Audio-Ingenieure nutzten die Geräte im Aufnahmestudio und entwickelten später kompaktere Maschinen für den Live-Einsatz. Gitarristen der frühen Stunde, die sich den Effekt zunutze machten, waren unter anderem Les Paul oder auch Chet Atkins, wobei die ersten gebräuchlichen Delays das Ray Butts’ EchoSonic und das Echoplex EP-2 waren und sich später in den 60er und 70er Jahren das Binson Echorec und das Roland Space Echo hinzugesellten.
Was damals noch relativ aufwändig und wartungsintensiv war, steckt heute in kleinen, verschleißfreien und preisgünstigen Bodenpedalen, doch nicht jeder weiß, welche tollen Tricks man mit ihnen anstellen kann. Einige davon möchte ich euch im folgenden Workshop vorstellen.
Slapback
Ein toller Retrosound ist das Slapback-Echo, dessen Ursprung auf die 50er Jahre zurückgeht und das schon beim Gesang von Elvis Presley eingesetzt wurde. Gitarristisch findet man diesen Effekt natürlich in der Country Musik, 50s Rock oder im Rockabilly.

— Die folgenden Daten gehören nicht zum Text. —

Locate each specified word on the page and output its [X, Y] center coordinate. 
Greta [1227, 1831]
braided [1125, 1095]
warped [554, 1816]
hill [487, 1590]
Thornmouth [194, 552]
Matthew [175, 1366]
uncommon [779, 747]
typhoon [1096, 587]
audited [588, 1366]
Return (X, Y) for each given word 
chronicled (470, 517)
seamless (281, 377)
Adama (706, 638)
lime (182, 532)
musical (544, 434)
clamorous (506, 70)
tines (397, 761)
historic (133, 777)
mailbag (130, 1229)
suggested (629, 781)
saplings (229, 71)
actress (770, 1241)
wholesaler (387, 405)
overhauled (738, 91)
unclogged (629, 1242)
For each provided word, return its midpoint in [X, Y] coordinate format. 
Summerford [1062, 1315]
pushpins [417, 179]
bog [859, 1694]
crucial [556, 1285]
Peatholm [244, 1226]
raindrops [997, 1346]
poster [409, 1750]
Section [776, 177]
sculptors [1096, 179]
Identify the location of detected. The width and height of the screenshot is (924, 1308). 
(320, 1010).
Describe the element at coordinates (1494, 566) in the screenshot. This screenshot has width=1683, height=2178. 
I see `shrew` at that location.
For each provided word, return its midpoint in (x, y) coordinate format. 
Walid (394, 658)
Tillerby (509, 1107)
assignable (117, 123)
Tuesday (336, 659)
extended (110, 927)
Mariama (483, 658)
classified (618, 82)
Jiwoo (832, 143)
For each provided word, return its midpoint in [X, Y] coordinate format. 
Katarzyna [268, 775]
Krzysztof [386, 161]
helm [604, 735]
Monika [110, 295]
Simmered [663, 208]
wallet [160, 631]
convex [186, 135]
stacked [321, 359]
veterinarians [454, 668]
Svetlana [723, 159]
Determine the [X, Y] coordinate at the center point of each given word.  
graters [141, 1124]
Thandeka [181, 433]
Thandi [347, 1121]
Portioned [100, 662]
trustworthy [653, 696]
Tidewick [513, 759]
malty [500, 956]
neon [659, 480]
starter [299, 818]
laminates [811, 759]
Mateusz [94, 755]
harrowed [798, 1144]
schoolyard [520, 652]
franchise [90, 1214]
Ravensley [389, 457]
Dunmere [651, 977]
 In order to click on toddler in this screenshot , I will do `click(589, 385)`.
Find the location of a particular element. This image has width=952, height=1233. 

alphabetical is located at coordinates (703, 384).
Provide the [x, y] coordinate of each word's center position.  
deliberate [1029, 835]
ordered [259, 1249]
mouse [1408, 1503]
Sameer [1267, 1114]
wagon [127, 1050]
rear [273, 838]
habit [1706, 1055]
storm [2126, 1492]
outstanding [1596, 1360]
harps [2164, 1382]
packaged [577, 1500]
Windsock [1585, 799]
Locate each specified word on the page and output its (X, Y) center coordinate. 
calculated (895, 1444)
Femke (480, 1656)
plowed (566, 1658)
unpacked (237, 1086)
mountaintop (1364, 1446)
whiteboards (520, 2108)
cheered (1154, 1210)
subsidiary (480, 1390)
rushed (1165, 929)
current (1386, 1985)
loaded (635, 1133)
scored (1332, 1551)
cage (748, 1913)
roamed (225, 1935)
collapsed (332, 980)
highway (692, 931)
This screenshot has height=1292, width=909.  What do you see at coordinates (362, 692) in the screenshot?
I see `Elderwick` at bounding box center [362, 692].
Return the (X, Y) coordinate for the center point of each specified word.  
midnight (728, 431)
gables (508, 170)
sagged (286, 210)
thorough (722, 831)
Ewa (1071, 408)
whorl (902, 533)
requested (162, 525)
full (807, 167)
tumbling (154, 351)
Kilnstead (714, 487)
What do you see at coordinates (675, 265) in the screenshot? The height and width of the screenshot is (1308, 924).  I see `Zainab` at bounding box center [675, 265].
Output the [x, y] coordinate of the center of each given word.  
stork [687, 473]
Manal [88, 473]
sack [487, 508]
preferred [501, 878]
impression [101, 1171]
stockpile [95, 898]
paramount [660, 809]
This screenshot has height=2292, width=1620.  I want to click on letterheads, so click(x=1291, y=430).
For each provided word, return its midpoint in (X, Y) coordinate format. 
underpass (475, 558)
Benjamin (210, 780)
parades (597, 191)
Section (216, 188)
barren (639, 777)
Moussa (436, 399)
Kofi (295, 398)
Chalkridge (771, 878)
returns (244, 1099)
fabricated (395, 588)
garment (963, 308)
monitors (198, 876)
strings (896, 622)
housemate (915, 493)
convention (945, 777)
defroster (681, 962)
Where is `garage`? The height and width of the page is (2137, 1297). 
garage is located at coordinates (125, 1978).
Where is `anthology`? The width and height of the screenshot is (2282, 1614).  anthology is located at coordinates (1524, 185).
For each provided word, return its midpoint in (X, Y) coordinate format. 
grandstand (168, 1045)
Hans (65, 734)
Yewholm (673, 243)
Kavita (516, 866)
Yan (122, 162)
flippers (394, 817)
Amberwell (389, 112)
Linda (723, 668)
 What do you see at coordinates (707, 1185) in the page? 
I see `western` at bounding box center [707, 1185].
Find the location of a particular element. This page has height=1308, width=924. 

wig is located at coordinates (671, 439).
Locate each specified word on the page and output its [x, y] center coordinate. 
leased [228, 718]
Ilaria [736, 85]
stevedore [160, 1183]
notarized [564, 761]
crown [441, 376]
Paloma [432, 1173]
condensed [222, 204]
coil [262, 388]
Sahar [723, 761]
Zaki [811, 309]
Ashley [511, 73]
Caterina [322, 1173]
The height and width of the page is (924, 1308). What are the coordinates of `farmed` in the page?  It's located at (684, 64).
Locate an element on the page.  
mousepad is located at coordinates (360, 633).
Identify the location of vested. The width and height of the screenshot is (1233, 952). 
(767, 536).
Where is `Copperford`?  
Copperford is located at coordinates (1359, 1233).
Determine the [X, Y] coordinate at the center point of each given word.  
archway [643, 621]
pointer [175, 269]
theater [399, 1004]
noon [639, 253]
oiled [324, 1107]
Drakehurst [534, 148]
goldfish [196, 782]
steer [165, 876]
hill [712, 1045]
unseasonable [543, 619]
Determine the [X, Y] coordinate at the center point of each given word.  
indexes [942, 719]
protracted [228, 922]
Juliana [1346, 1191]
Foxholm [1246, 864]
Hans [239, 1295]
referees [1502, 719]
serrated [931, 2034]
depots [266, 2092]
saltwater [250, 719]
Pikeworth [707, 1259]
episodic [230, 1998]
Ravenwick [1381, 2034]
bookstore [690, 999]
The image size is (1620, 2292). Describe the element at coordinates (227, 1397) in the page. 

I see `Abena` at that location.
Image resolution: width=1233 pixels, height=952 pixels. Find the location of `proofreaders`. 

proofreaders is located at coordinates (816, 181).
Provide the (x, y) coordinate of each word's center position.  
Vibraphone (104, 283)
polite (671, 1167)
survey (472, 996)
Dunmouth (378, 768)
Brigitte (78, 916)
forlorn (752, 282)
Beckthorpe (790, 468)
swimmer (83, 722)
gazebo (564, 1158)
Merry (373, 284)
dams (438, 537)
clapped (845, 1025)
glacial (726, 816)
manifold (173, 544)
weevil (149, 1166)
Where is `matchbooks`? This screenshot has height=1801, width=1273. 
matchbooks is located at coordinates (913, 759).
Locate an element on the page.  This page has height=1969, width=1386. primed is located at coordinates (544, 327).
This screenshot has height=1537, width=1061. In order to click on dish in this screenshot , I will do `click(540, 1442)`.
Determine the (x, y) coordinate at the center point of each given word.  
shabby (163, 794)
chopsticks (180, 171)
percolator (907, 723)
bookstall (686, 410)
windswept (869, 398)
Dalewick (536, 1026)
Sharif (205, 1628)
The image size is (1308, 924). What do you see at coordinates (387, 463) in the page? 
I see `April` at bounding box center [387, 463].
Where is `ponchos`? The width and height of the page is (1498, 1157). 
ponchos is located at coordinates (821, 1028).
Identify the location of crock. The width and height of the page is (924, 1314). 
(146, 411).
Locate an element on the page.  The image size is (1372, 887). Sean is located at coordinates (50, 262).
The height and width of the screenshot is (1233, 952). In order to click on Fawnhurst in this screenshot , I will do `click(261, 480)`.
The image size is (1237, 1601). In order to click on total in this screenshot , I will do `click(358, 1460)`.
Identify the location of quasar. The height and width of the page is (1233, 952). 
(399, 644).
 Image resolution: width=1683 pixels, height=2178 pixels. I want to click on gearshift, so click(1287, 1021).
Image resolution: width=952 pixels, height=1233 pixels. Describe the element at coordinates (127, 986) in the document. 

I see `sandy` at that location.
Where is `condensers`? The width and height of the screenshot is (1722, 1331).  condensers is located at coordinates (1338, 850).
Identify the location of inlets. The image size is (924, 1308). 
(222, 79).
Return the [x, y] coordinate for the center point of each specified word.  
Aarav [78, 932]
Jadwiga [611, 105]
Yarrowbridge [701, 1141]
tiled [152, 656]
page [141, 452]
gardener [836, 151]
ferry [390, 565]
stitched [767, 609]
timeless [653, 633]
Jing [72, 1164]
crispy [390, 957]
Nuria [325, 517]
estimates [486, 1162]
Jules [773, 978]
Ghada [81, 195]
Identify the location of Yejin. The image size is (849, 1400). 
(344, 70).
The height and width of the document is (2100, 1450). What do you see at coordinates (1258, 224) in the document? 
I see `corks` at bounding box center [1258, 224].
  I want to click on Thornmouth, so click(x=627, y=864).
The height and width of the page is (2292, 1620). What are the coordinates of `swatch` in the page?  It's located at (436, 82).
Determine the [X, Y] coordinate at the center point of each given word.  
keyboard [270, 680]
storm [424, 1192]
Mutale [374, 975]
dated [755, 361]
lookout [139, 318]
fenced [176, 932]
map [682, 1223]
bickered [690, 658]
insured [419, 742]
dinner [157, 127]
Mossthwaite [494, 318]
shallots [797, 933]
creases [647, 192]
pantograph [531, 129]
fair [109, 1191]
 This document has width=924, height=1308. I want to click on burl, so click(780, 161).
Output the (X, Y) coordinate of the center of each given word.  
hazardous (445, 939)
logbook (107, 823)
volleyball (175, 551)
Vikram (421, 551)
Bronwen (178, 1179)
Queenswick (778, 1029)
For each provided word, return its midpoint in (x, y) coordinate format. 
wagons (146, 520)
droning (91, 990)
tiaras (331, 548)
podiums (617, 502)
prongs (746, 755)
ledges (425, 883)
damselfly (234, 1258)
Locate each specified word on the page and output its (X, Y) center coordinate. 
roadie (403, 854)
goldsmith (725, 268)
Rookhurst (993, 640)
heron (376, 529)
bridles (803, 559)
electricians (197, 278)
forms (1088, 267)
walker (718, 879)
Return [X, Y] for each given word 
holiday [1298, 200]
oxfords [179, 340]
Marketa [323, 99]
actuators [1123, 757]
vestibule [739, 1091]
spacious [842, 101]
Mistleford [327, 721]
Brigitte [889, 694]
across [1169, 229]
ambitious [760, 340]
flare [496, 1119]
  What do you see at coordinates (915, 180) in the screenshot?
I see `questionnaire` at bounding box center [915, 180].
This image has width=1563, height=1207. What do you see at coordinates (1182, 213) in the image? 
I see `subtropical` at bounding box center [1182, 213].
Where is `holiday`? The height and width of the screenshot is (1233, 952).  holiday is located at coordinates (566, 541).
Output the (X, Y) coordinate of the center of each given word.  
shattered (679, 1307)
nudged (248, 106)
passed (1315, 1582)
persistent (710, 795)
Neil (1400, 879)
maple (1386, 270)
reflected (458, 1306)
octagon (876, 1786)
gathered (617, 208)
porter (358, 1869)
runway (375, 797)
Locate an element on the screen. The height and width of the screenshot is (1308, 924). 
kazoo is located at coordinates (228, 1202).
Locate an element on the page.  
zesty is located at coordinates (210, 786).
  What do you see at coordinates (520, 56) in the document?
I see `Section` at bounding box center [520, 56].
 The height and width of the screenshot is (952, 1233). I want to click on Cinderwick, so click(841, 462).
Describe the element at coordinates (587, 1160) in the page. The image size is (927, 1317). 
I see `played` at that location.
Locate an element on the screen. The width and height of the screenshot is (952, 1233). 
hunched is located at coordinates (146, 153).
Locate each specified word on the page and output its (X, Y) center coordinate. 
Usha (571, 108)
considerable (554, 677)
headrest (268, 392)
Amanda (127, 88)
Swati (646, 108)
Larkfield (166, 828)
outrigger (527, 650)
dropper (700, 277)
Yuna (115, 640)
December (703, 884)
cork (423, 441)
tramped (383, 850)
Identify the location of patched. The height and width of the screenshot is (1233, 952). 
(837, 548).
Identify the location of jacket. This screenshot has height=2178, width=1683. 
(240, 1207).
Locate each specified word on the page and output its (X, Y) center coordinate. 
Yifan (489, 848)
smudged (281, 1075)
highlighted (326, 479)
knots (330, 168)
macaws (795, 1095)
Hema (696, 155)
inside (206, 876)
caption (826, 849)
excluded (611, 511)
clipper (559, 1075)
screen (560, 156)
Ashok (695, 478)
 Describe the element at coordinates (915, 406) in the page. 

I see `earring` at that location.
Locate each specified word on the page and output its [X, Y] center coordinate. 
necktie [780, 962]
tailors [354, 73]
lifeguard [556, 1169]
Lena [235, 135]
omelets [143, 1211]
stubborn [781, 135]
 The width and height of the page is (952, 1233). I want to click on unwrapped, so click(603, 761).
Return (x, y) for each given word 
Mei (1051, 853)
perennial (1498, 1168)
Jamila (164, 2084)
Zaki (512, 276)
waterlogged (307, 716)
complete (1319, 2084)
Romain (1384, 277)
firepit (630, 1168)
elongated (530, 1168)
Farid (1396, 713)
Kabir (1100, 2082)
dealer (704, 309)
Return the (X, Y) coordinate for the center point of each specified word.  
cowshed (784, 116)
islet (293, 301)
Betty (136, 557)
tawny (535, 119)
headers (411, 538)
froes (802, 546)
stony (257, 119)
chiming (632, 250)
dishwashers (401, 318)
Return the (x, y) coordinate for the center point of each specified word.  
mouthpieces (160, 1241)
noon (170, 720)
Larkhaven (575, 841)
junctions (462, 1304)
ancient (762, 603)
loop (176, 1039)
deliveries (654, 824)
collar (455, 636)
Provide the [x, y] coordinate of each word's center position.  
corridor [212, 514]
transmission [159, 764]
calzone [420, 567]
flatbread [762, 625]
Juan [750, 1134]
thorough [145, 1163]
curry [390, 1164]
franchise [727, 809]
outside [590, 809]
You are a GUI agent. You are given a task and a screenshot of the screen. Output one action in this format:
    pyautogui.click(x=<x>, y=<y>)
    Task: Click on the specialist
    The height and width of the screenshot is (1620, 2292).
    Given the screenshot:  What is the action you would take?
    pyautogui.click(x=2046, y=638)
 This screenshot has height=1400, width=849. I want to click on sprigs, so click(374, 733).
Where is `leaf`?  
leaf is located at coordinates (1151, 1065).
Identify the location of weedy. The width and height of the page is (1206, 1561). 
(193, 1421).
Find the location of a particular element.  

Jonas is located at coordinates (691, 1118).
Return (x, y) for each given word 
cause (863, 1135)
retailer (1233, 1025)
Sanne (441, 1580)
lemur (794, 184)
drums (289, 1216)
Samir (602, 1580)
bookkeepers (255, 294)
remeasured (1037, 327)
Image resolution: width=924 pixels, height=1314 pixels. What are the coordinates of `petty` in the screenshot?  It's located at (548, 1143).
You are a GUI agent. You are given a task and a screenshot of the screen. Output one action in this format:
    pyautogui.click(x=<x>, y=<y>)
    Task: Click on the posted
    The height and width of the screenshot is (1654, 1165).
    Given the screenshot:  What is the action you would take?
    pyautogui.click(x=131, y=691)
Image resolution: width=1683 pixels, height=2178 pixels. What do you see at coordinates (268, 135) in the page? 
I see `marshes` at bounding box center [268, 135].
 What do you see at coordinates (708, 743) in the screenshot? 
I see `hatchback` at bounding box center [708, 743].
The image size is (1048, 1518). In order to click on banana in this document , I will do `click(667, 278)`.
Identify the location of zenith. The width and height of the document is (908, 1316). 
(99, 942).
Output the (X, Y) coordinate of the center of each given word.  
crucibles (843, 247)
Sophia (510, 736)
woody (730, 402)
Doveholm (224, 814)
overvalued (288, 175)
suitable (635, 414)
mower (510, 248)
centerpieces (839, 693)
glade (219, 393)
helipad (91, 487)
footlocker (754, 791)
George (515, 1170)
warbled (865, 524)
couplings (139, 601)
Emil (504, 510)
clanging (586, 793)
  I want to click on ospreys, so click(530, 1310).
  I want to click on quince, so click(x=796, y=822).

Prinzipiell stellt man die Delay Time je nach Geschmack auf einen Wert irgendwo zwischen 70 und 130 ms, setzt das Feedback auf eine niedrige Wiederholungszahl, sodass nur ein Echo zurückkommt, und stellt den Effet-Level so ein, dass der Slapback-Sound genauso laut oder minimal leiser ist als das Original.
Time | Feedback Repeats | Level |
---|---|---|
70-130ms | 1 | 70-100% |
Für den typischen 50s Rock empfiehlt es sich, noch ein Tiled Reverb oder einen Federhall hinzuzufügen:
Punktierte Achtel
Der Punktierte-Achtel- oder auch “Dotted-Eighths-Delay”-Trick wurde bereits von Nuno Bettencourt oder auch Guthrie Govan eingesetzt, um die Illusion zu erzeugen, dass man eine schnellere und komplexere Line spielt, als man es eigentlich tut. Der Trick dabei ist, dass ihr ein Motiv aus Achtelnoten spielt und das Delay quasi in eure Spielpausen “hineinspringt”.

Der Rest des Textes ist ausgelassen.